- Cotton is primarily grown in New South Wales and Queensland.
- Approximately 90% of Australia’s cotton businesses are family farms.
- Australia’s cotton industry is one of the most water efficient cotton industries in the world.
- The Australian cotton industry employs more than 12,000 people.
There are up to 1,500 cotton farms in Australia, with the main production areas being central and southern Queensland, northern, central and southern NSW, northern Victoria and small areas of northern Queensland, northern Western Australia and the Northern Territory. Approximately 66% of Australia’s cotton is grown in NSW and 33% in Queensland.
Approximately 90% of Australia’s cotton businesses are family farms, producing about 80% of the crop. These families have often lived and worked in their communities for generations.
The average Australian cotton farm:
- is family-owned and operated;
- directly creates jobs for nine people;
- is run by growers with an average age of 47 years;
- grows 576 hectares of cotton, comprising 10% of the total farm area;
- supplements cotton with other crops including wheat, chickpeas and sorghum; many Australian cotton farmers also graze sheep and cattle;
- includes natural areas – such as native vegetation and riparian zones – ranging from between 10 - 40 % of property area.
Cotton’s average irrigation requirement is 6-7 megalitres per hectare (ML/ha) (source: Crop and Pasture Science 2013).
Australian cotton has the reputation as being the most water efficient cotton industry in the world, thanks to biotechnology and advances in precision irrigation and timing.
Long-term monitoring shows the cotton industry’s significant improvements in water efficiency over time. Water-use productivity by Australian cotton growers improved by 40% in the decade to 2012 (Roth Guy, Harris Graham, Gillies Malcolm, Montgomery Janelle, Wigginton David (2013) cited in Crop and Pasture Science 64, 1033-1048).
The latest industry research shows these trends have continued and that Australian growers have continued to significantly increase yields and decreased irrigation inputs. NSW DPI, in partnership with the Cotton Research and Development Corporation, has been monitoring water productivity in irrigated cotton over the last decade. This shows that:
- A further 10% less water is being used to grow a 227 kg bale of lint.
- The industry’s Whole Farm Irrigation Efficiency has significantly improved and is now 81% compared to 57% in the late 1990s, indicating more water than ever is being used by the crop instead of being lost on-farm.
The Australian cotton industry provides employment for more than 12,000 people industry-wide (source: Australian Grown Cotton Sustainability Report, 2014) and generates $2 billion per year in export earnings.
Cotton is a major commodity, representing 30 – 60% of the gross value of the total agricultural production in Australian regions where it is grown (source: Australian Grown Cotton Sustainability Report, 2014).
In an average year, Australia’s cotton growers produce enough cotton to clothe 500 million people.
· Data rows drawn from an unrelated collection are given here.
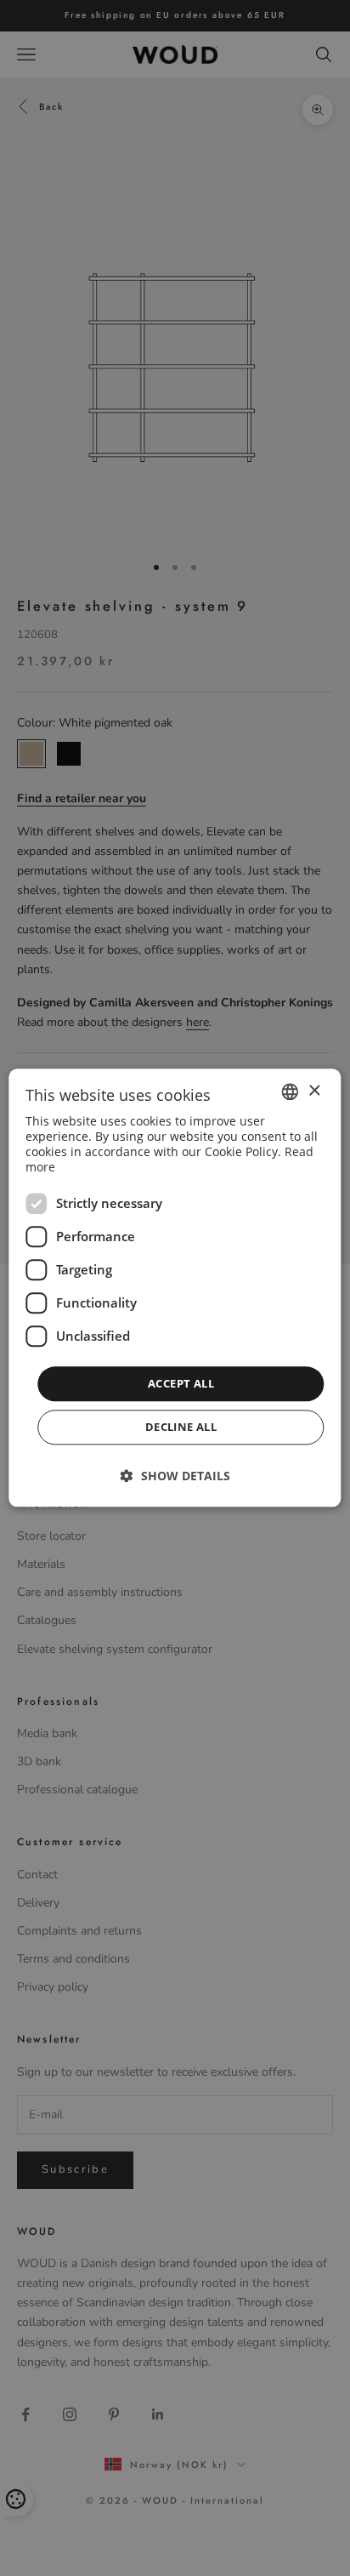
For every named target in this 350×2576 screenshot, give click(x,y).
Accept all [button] (181, 1383)
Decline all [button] (181, 1427)
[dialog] (174, 1288)
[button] (175, 1476)
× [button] (314, 1091)
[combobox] (290, 1091)
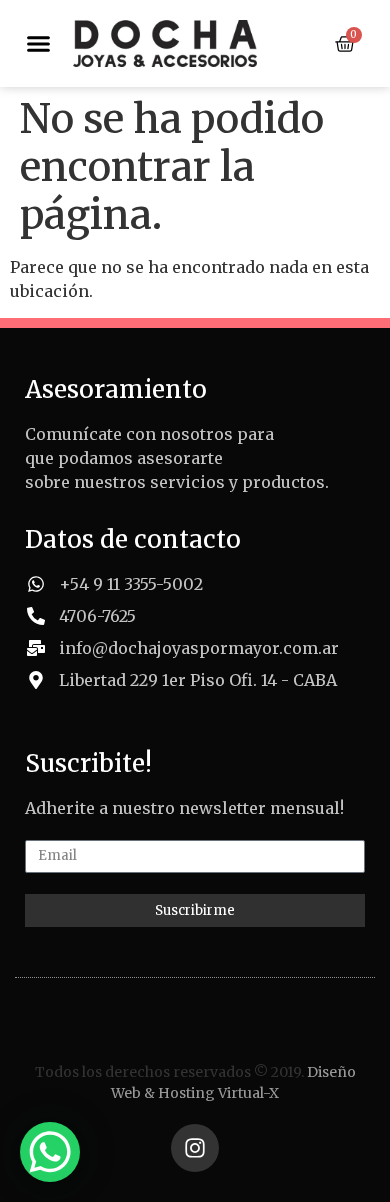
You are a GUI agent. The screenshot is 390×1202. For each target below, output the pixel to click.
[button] (39, 44)
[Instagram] (195, 1148)
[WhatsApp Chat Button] (50, 1152)
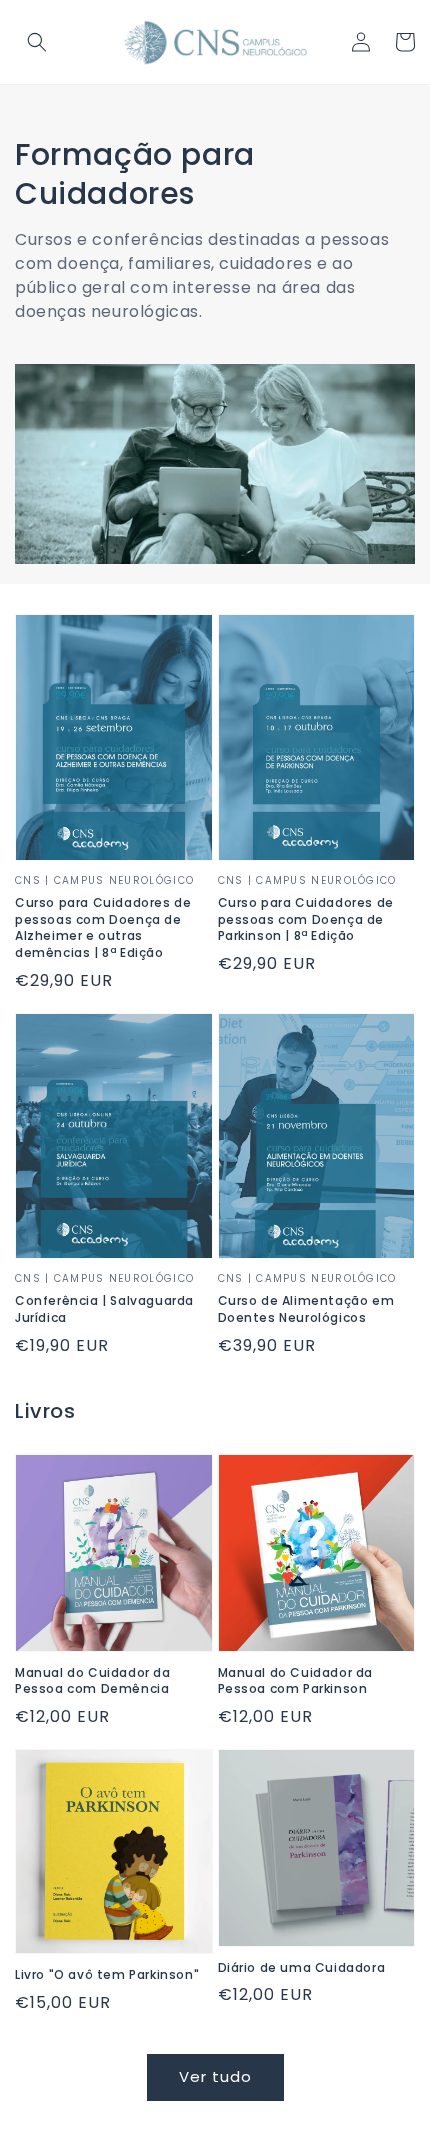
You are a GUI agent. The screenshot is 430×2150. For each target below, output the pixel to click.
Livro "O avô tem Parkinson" (107, 1975)
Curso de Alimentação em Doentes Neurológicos (306, 1309)
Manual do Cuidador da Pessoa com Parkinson (296, 1681)
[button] (37, 42)
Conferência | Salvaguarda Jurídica (104, 1309)
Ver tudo (215, 2076)
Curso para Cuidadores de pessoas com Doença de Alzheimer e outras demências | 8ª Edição (103, 928)
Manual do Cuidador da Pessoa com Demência (93, 1681)
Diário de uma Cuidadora (302, 1968)
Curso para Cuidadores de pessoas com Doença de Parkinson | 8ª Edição (306, 920)
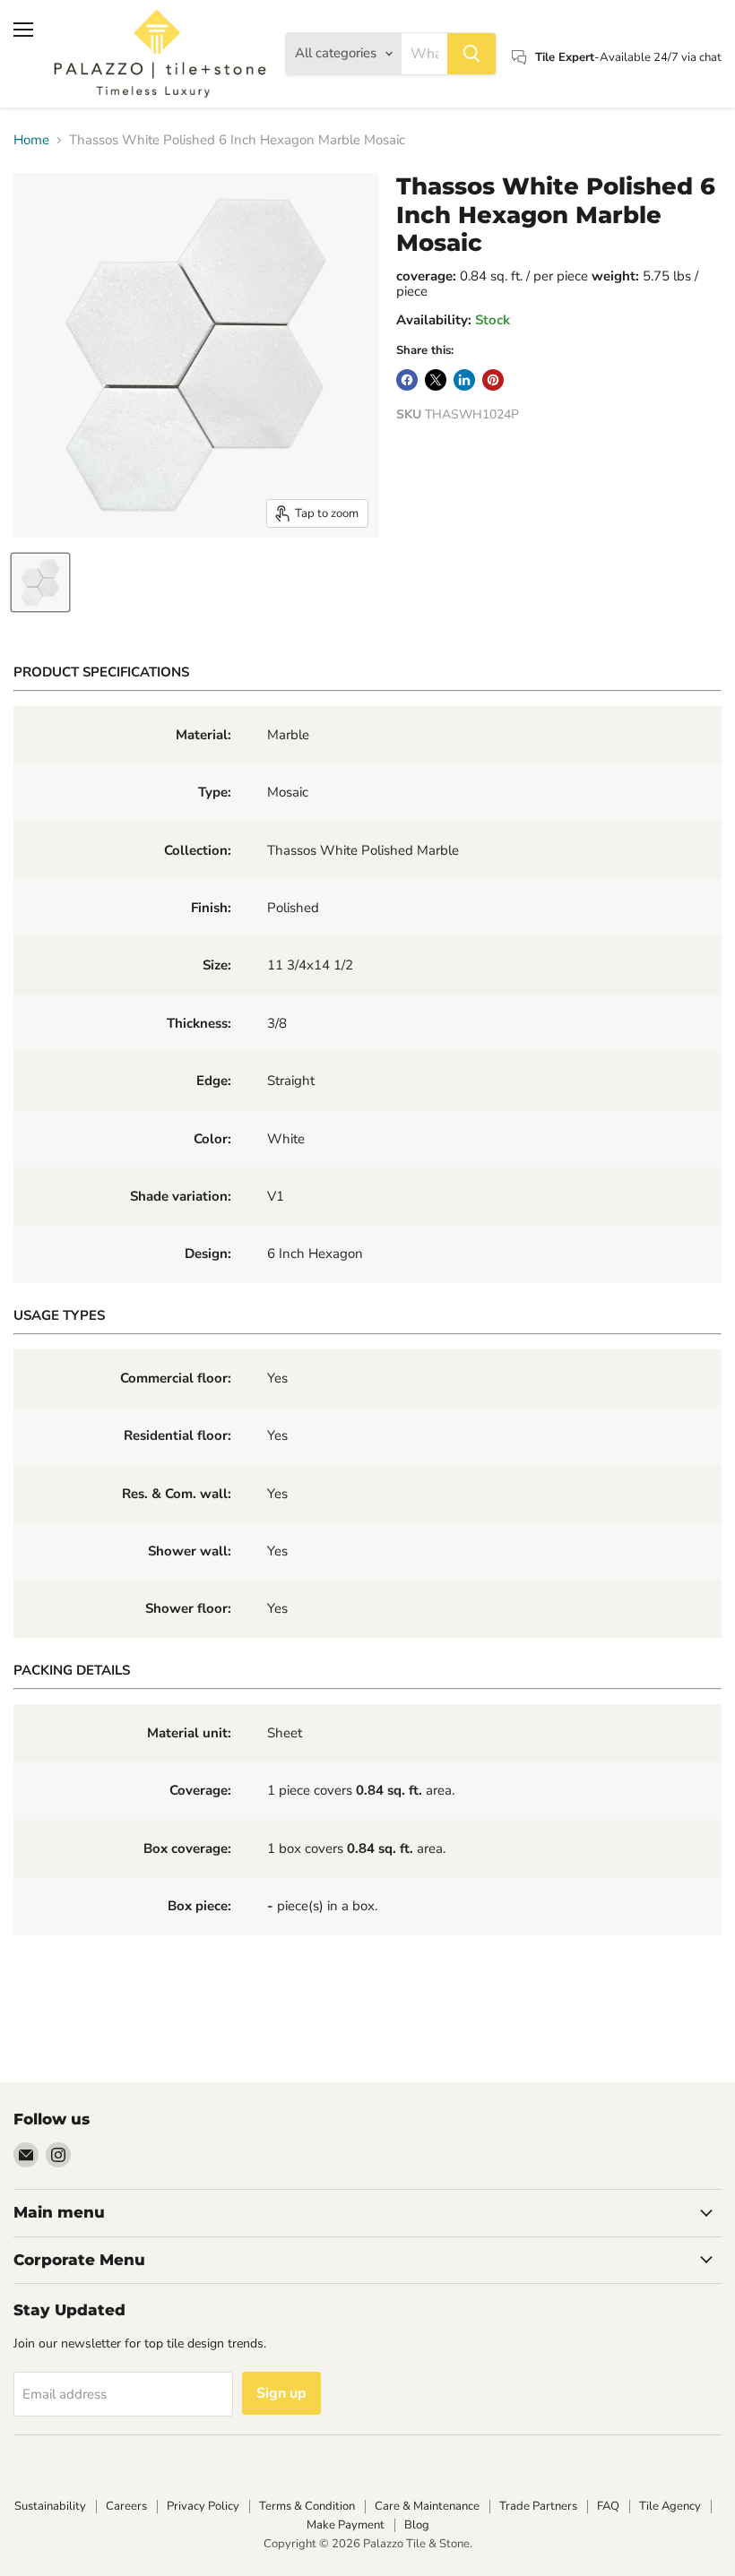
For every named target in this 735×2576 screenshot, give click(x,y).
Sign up (281, 2393)
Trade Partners (538, 2506)
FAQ (608, 2506)
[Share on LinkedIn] (464, 380)
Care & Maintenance (427, 2506)
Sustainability (50, 2506)
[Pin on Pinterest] (493, 380)
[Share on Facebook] (407, 380)
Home (31, 140)
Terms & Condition (307, 2506)
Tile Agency (670, 2506)
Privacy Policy (203, 2506)
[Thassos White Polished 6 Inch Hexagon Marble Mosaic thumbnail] (40, 582)
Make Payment (346, 2525)
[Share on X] (435, 380)
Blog (416, 2525)
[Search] (471, 53)
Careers (126, 2506)
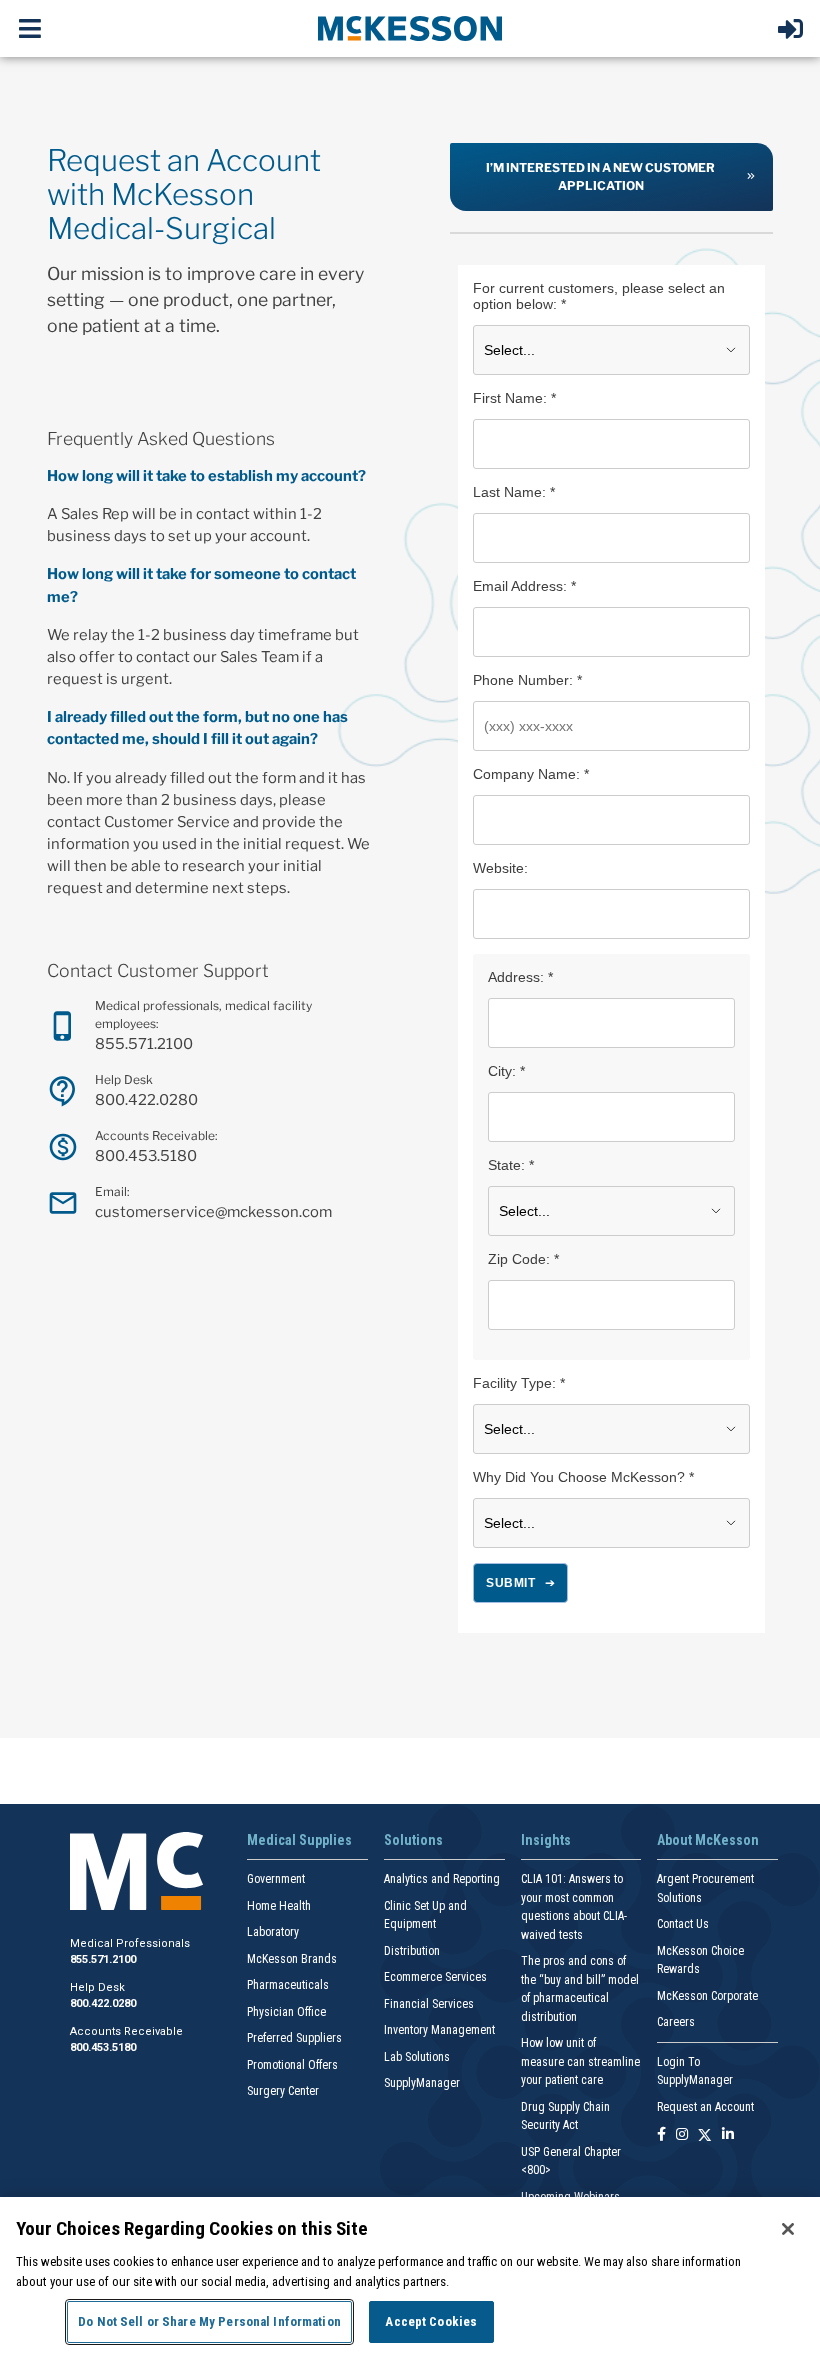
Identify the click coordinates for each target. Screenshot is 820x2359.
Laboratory (273, 1932)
The Australian cotton industry produced a record crop in 2011/2012, with more than 583,000 hectares planted. This area produced more than 5 million bales, with a total forecast value of close to $3 billion.
The major buyers of Australian cotton are currently China (30 percent), Bangladesh, Vietnam, India, Indonesia, Turkey and Thailand (source: Australian Cotton Shippers Association, 2018).